What myself, along with countless engineers, have spent hours & hours doing in massive & multiple excel tabs & sheets on a daily basis, not including the hundreds of hours i and the others also put in to trying to automate the whole process in VBA, was deduced down to a a few inputs on a single screen that would then spit out the desired results moments later. And i really believe that we can set up the math in the background to do everything that I had manually been doing in my former life.
I’m excited to show them, and I really hope that they’ll be excited to see it. I’m having a hard time placing myself in their shoes for this. Automating this process is something that every plant manager of that plant has wanted to do, but the engineers did not have the skills for this type of automation nor did they have the time to commit to working with a development team to make one.
I imagined just that today. Today was fun for me, but I imagined working for Honeywell and being tied up all day with contractors trying to build a quote for something i probably still needed to fix for the day. I might think one of two things or both, which are that I’d wonder if we were actually going to invest—especially after we see a price tag for all the things we would want—and two, how much of my time is this going to take? They are not going to get it right away, and I’m going to have to sit on the phone with them for hours trying to explain all this, and they are going to miss all these little details that they just can’t know because they’ve never experienced it.
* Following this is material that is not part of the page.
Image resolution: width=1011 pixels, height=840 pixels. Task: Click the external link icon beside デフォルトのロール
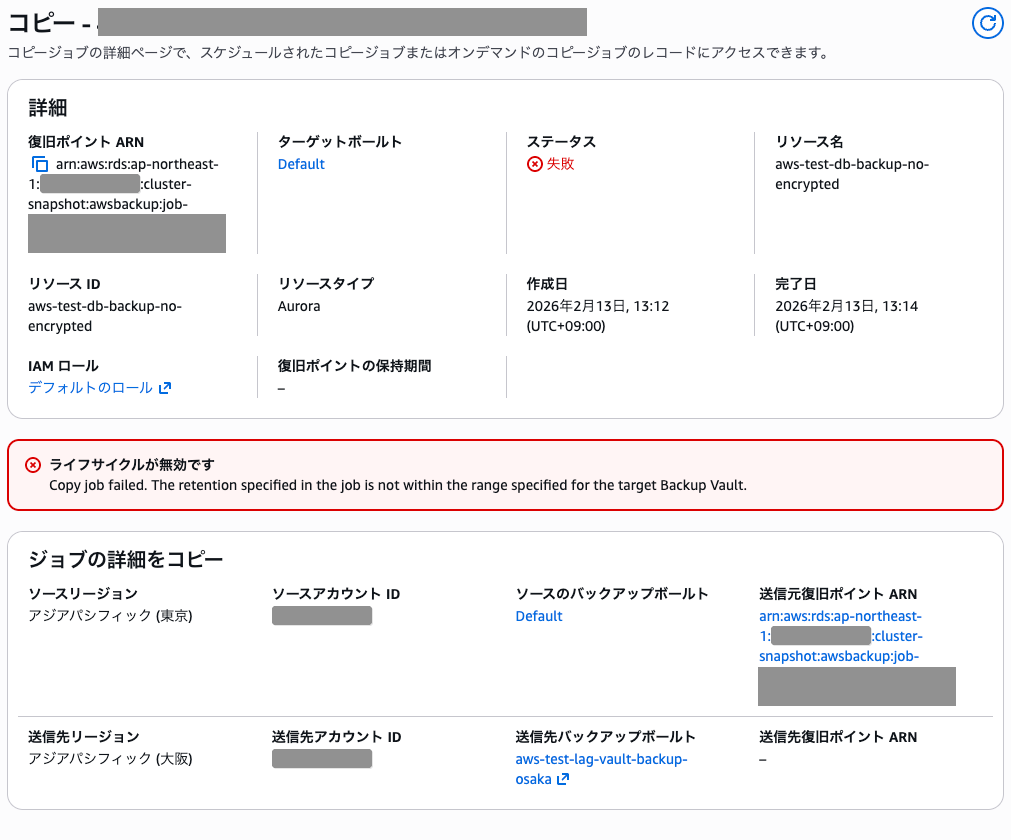pos(166,386)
But I have. I have experienced it, and if they allow I can help to be their voice. They can invest as little or as much time as they want into helping with the vision of this project (and i welcome any input that they may want to give), but they won’t be required to give any more input than the basics and maybe a high level vision and vision approvals, because I’ve already experienced it all and thus share their vision.
I’m excited to the point that I am scared of crashing, but i can’t seem to reel it in, so a no might crush me a little bit—I can be a big girl, but I’m so excited. This is a step toward accomplishing my mission—it is the step in which we lay down the foundation on which we will build a bridge “over the rivers & canyons that inhibit daily task efficiency within my former industry, chemical manufacturing, by implementing my freshly learned and refactored skill-sets that will forge as I work to become the best developer that I can be within my future industry, software.